List only the entries from the line with "Social (13, 2371)" to the line with "[email] (51, 2517)", both included, as a numbered list. Leave out any blank lines.

[START OF DATA SHOWN]

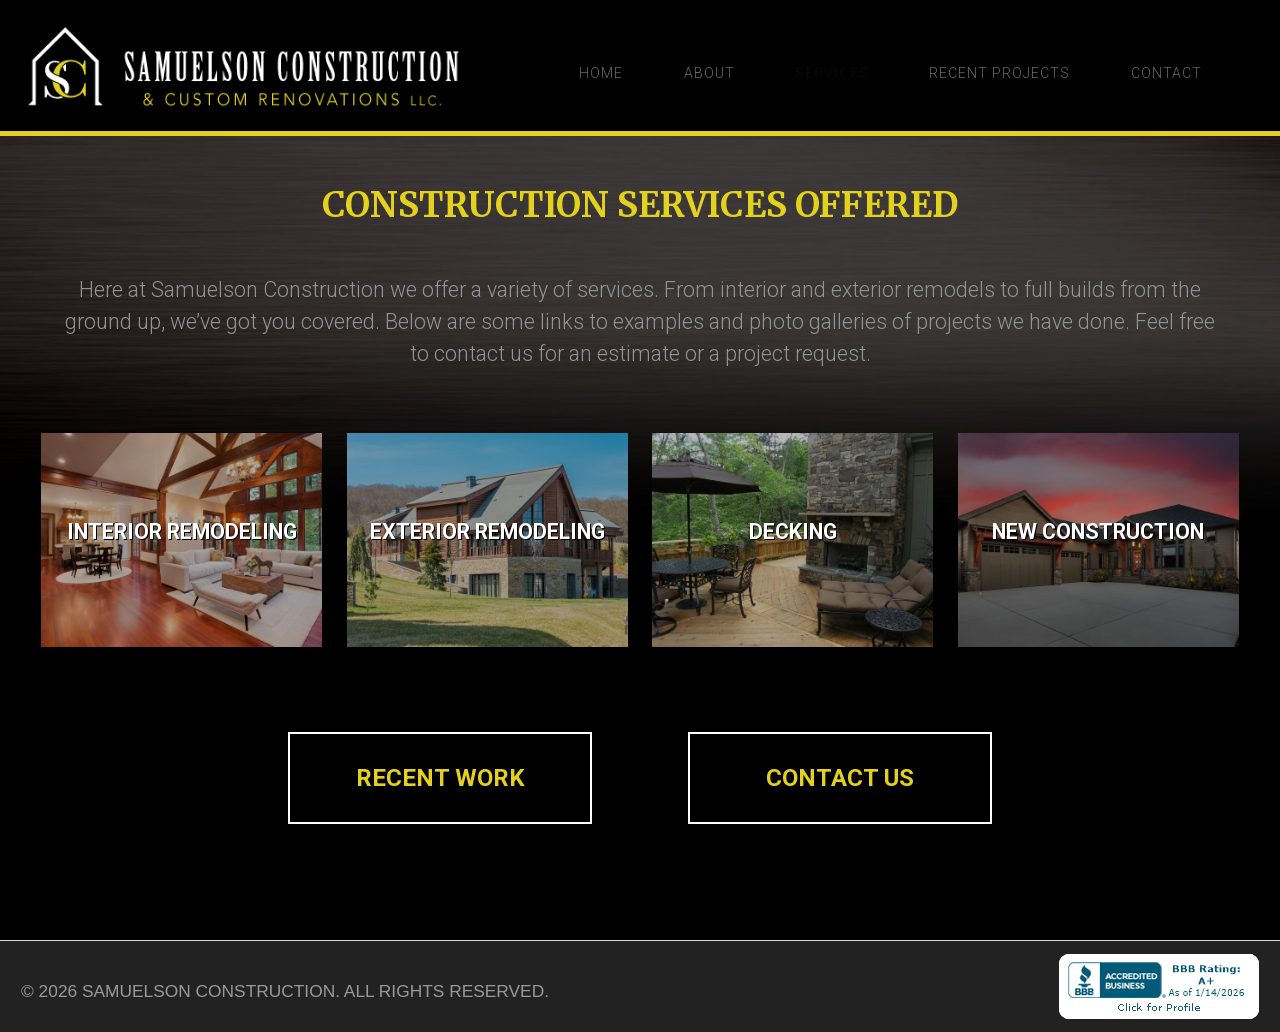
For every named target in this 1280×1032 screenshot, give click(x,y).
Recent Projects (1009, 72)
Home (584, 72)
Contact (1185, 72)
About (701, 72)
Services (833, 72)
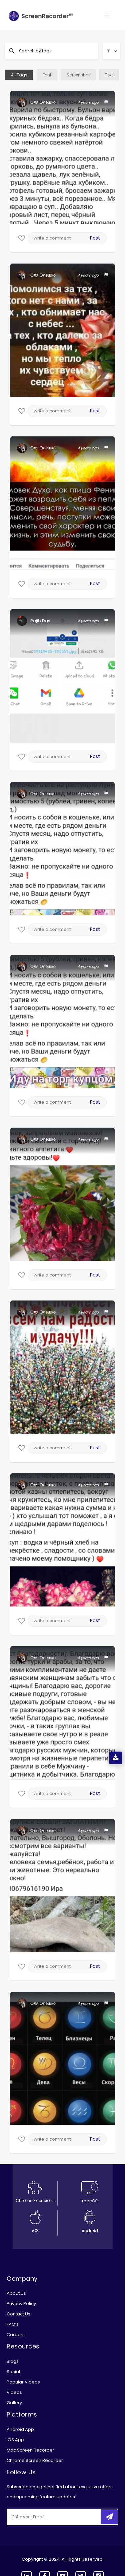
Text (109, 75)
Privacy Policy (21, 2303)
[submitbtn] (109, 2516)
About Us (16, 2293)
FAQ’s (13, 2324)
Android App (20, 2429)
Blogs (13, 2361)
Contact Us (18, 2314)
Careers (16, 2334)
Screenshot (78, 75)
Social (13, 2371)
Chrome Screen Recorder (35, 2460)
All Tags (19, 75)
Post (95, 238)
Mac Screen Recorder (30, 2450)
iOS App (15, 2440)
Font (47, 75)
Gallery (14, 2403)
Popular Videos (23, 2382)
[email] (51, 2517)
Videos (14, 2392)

[END OF DATA SHOWN]
[START OF DATA SHOWN]

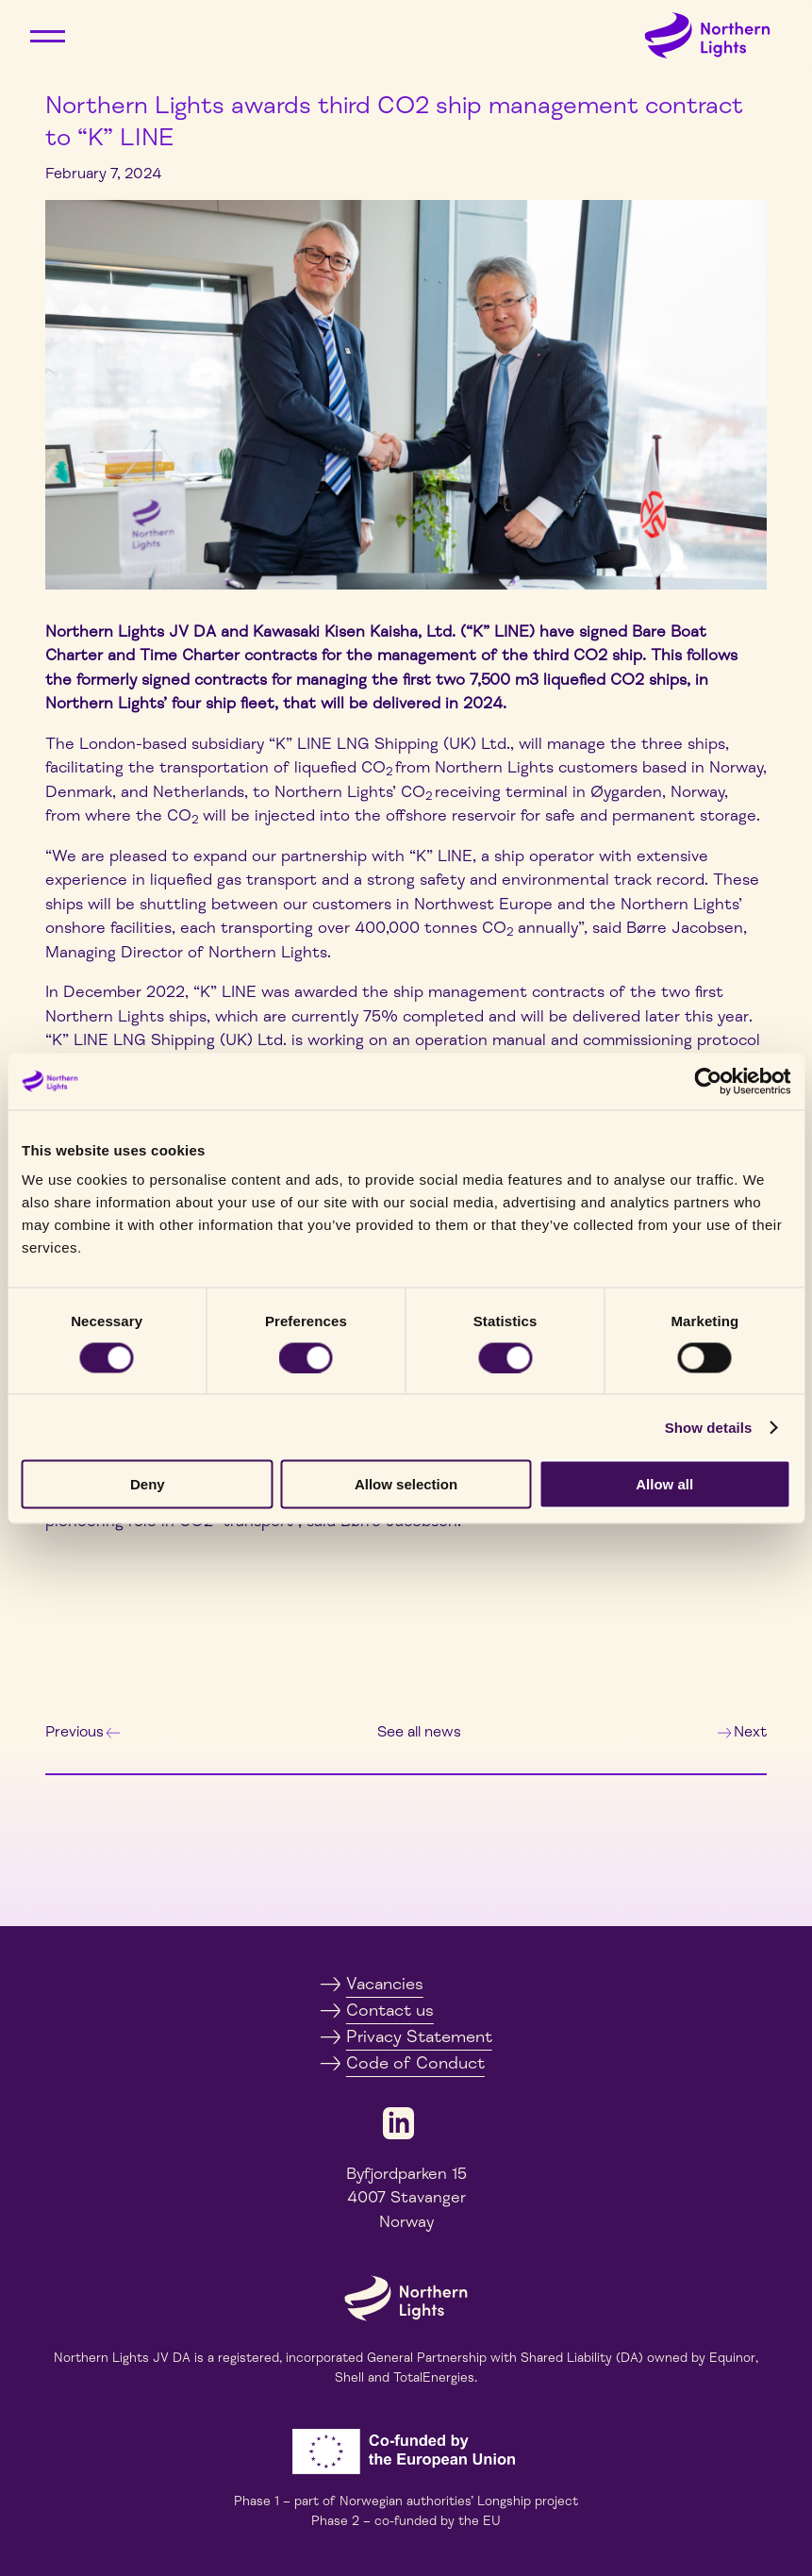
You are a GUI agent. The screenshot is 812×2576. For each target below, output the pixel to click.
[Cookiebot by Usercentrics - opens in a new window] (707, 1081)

[END OF DATA SHOWN]

> **OUTPUT**
1. Social (13, 2371)
2. Chrome Screen Recorder (35, 2460)
3. All Tags (19, 75)
4. Post (95, 238)
5. Mac Screen Recorder (30, 2450)
6. iOS App (15, 2440)
7. Font (47, 75)
8. Gallery (14, 2403)
9. Popular Videos (23, 2382)
10. [email] (51, 2517)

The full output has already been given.